British Protesters Aim To Get Green Day Song ‘American Idiot’ To No. 1 On Day Donald Trump Arrives In The U.K.

Trump had reportedly asked Prime Minister Theresa May to ban protests, which she denied.

British Protesters Aim To Get Green Day Song 'American Idiot' To No. 1 On Charts The Day Donald Trump Arrives
Kevin Dietsch-Pool / Getty Images

Trump had reportedly asked Prime Minister Theresa May to ban protests, which she denied.

The Green Day song “American Idiot” could be getting a second life in the U.K. thanks to Donald Trump.

This week, British protesters preparing for Trump’s first officials visit to England are leading a campaign to make the song No. 1 on the charts the day the president arrives. Initially conceived months ago when Trump’s visit was first announced, the campaign appears to be building steam and gaining plenty of support online to make it happen. The official Twitter page for the campaign has been instructing protesters to download and stream the song staring on Friday, which is the start of the week preceding Trump’s visit.

There are a number of other protests planned for when Trump arrives in the U.K., including a giant “angry baby” balloon that will fly over London when Trump makes his visit.

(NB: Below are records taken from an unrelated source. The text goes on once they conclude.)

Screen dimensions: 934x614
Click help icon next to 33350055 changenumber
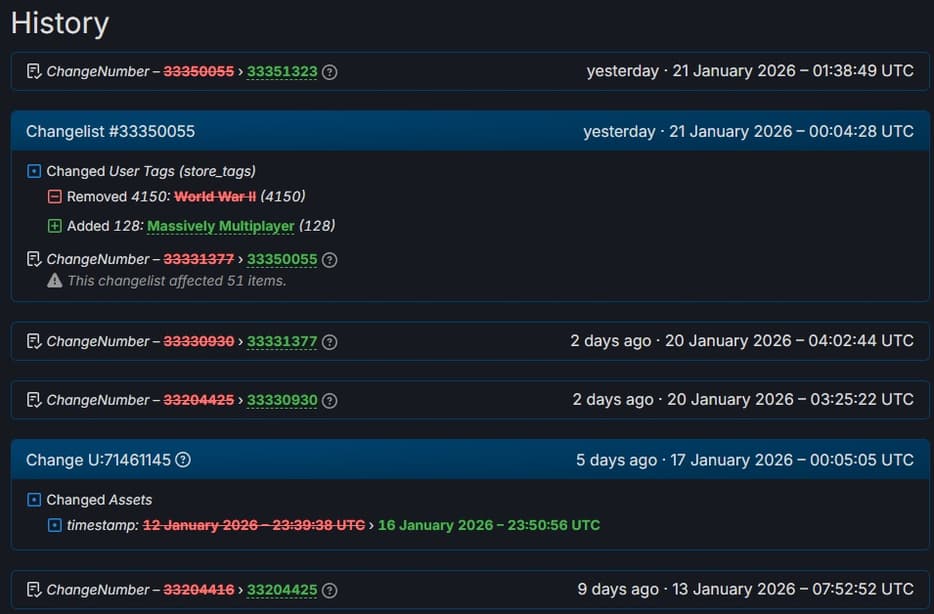click(x=330, y=260)
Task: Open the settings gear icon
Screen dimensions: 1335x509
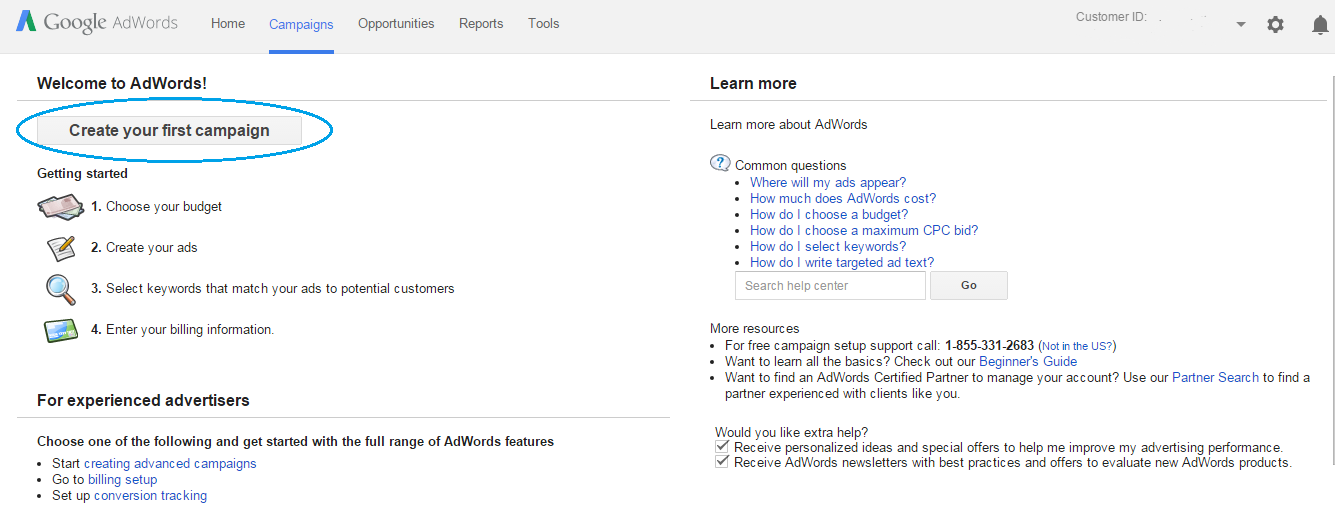Action: 1275,24
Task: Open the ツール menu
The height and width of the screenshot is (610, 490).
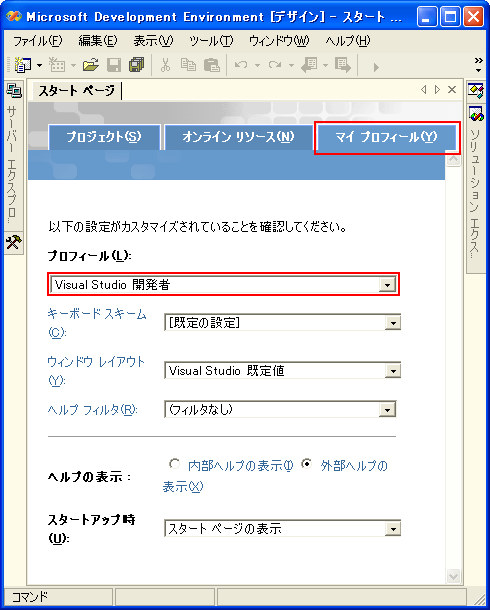Action: click(211, 40)
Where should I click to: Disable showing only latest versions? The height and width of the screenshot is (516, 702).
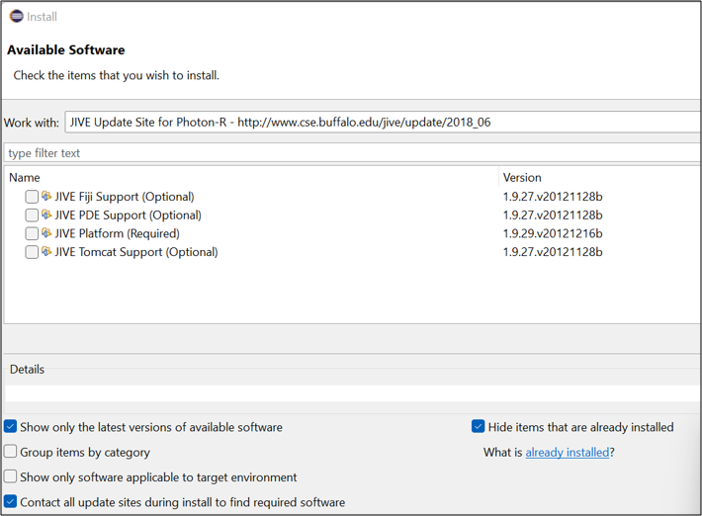point(11,427)
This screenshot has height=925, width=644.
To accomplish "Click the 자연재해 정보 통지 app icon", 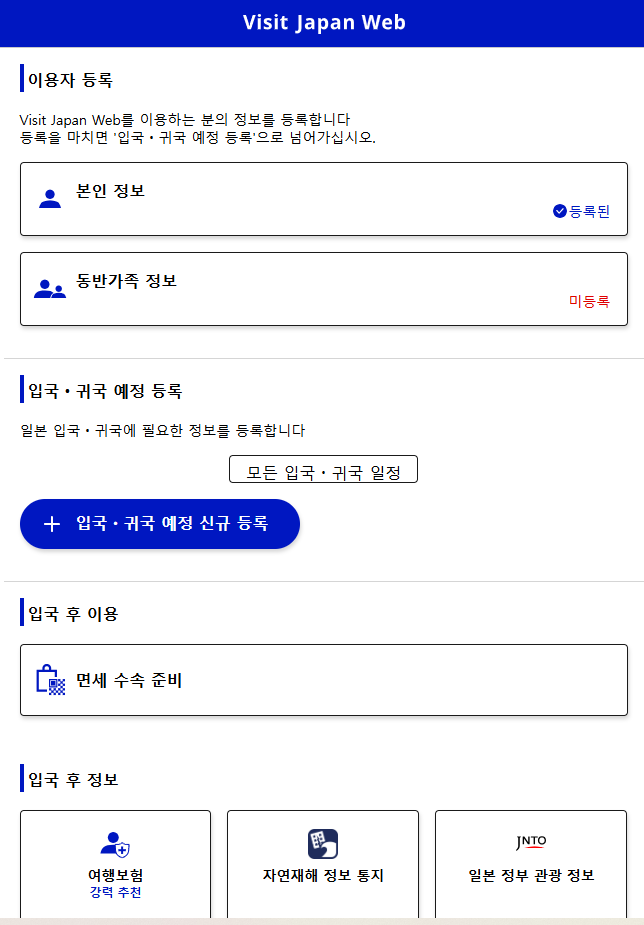I will click(x=322, y=843).
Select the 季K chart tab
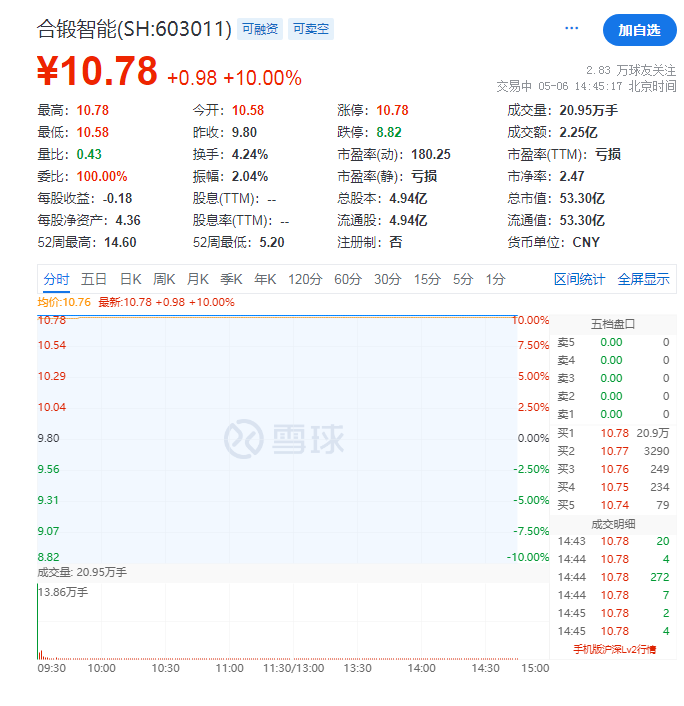 point(232,279)
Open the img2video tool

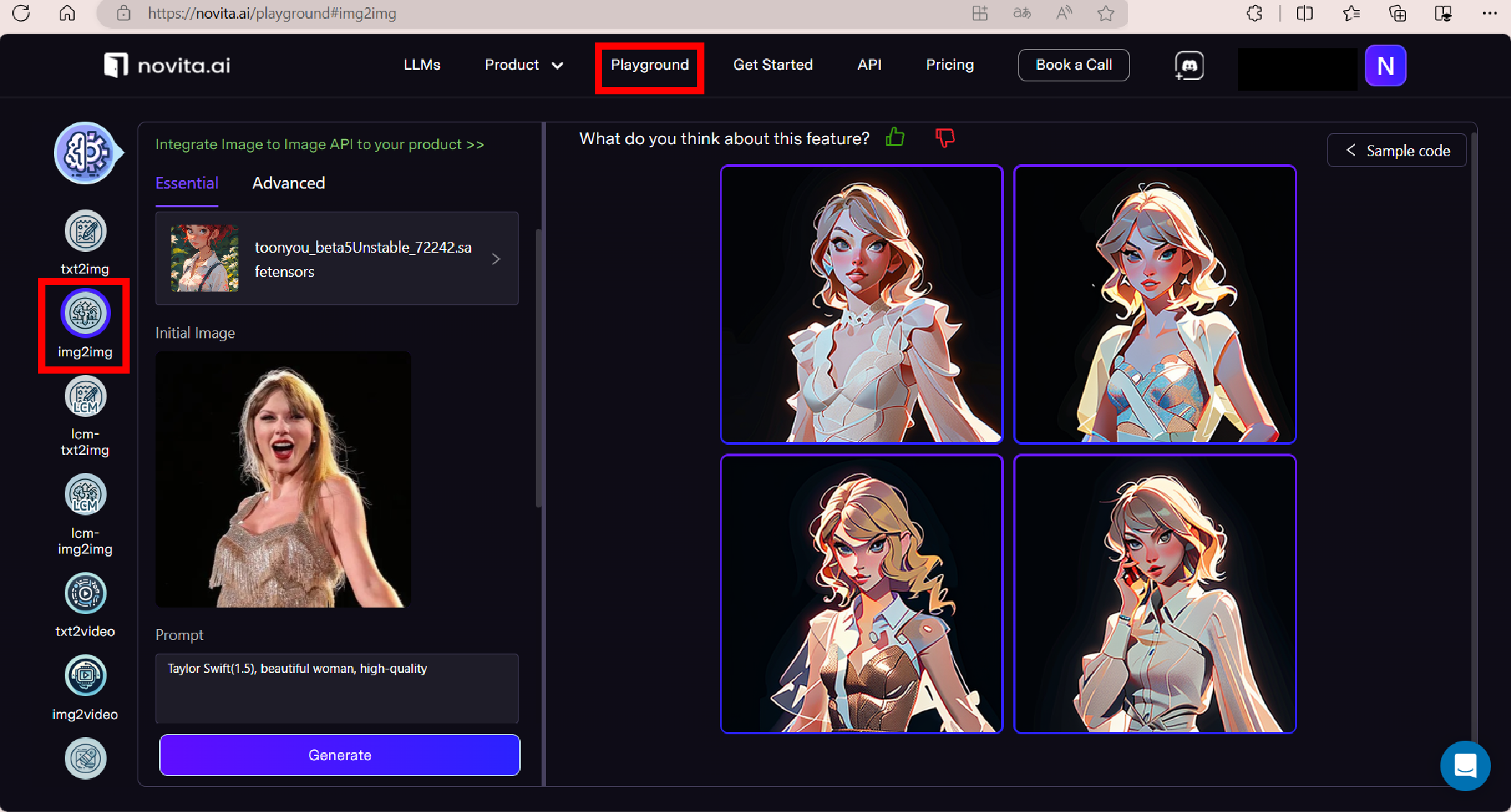tap(85, 677)
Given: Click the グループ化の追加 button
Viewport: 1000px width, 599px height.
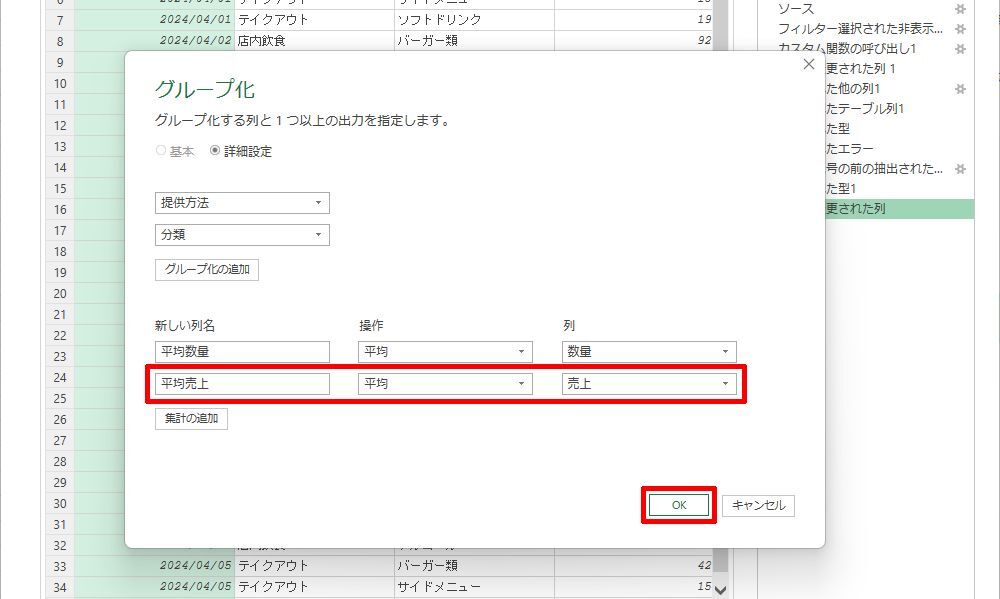Looking at the screenshot, I should point(207,270).
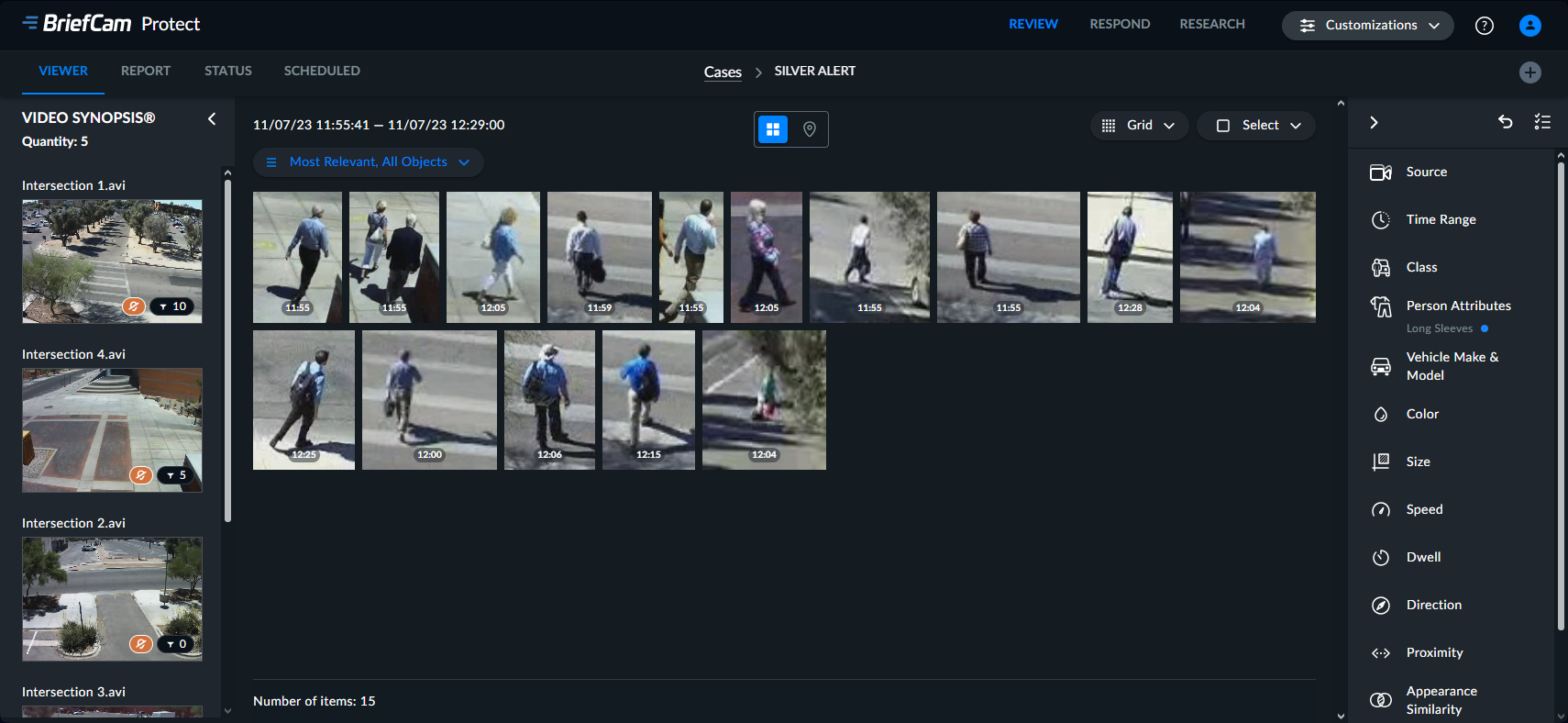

This comes after reports that Trump told British Prime Minister Theresa May that he would not be making a visit unless she could guarantee that there would be no protesters. As Bloomberg reported, the demand shocked May’s advisers, and May reportedly denied the request.

“May responded to say such treatment was simply the way the British press operate, and there wasn’t much she could do,” the report noted. “In the secure bunker underneath the prime minister’s office, her advisers listened in to the call in astonishment at Trump’s demand.”

Though it wasn’t written directly for Donald Trump, there is plenty of political bend behind the 2004 song at the center of the campaign. Green Day singer and songwriter Billie Joe Armstrong said he was inspired to write the song after watching cable news coverage of the Iraq War, which he compared to reality television.

Armstrong said he felt like it was a dumbing down of Americans and wanted to speak out against it.

“In the beginning, right after 9/11 and watching the sort of tanks going into Iraq and these embedded journalists going in live, it felt like a cross between war and reality television,” Armstrong told Fresh Air host Terry Gross. “So I just felt this great sort of confusion, like, someone needs to say something…. For me, I felt this moment of rage and patriotism, I guess, if you’d want to call it that. So that wrote itself in probably 30 seconds.”

It was not clear if the campaign to get “American Idiot” to the top of the chart could gain enough steam ahead of Trump’s visit, but the idea is gaining popularity on social media with a little more than a week until Trump arrives.